→ **Record extracts**:

□ □ □ □ □ □ □

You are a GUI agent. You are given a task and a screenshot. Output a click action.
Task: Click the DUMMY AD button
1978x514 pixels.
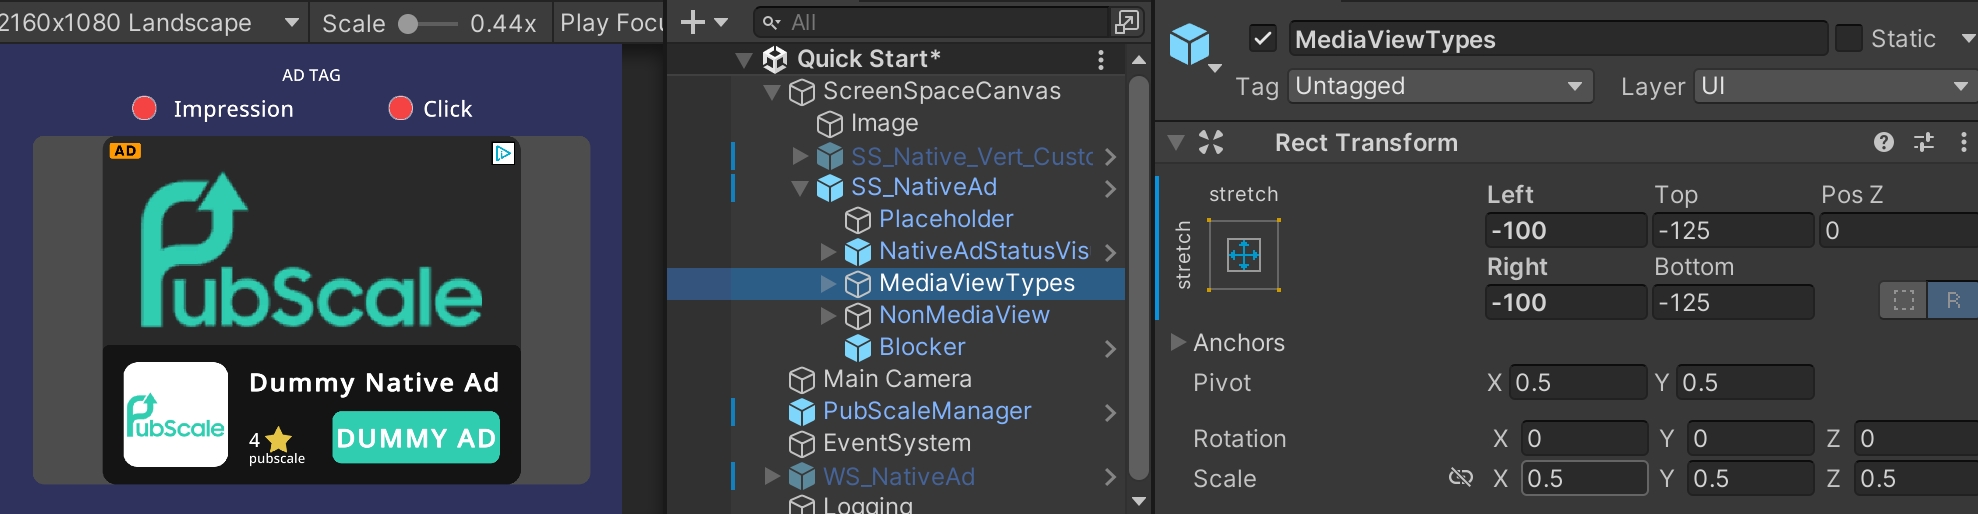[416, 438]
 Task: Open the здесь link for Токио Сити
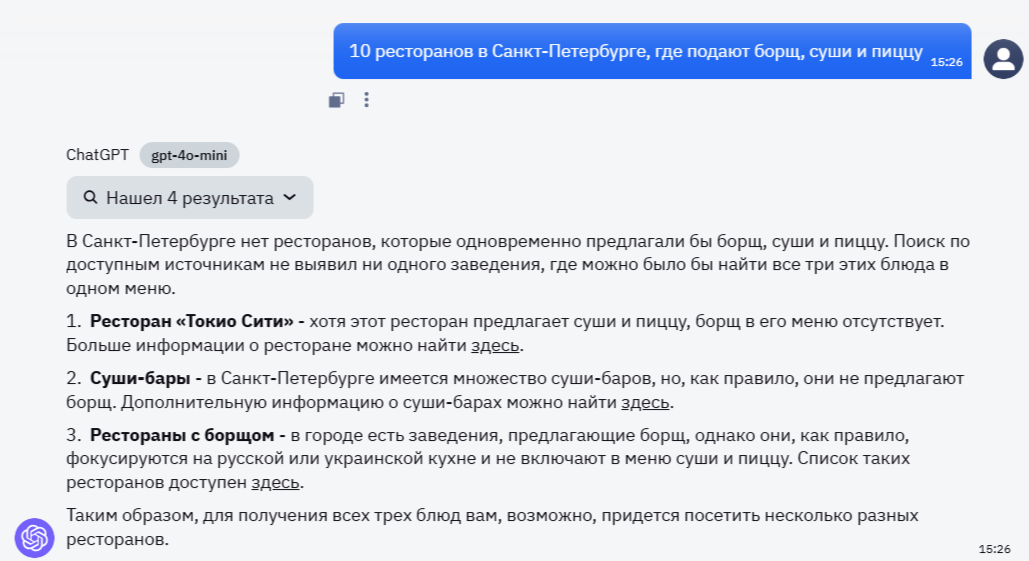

□ □ □ □ □ □ □

→ **Description of the task**: Your task is to retype the lines running from the one that contains "1978x514 pixels." through the end of the records, and nothing else. Pictures are not part of the copy.

→ **Written response**:
1978x514 pixels.
[416, 438]
 Task: Open the здесь link for Токио Сити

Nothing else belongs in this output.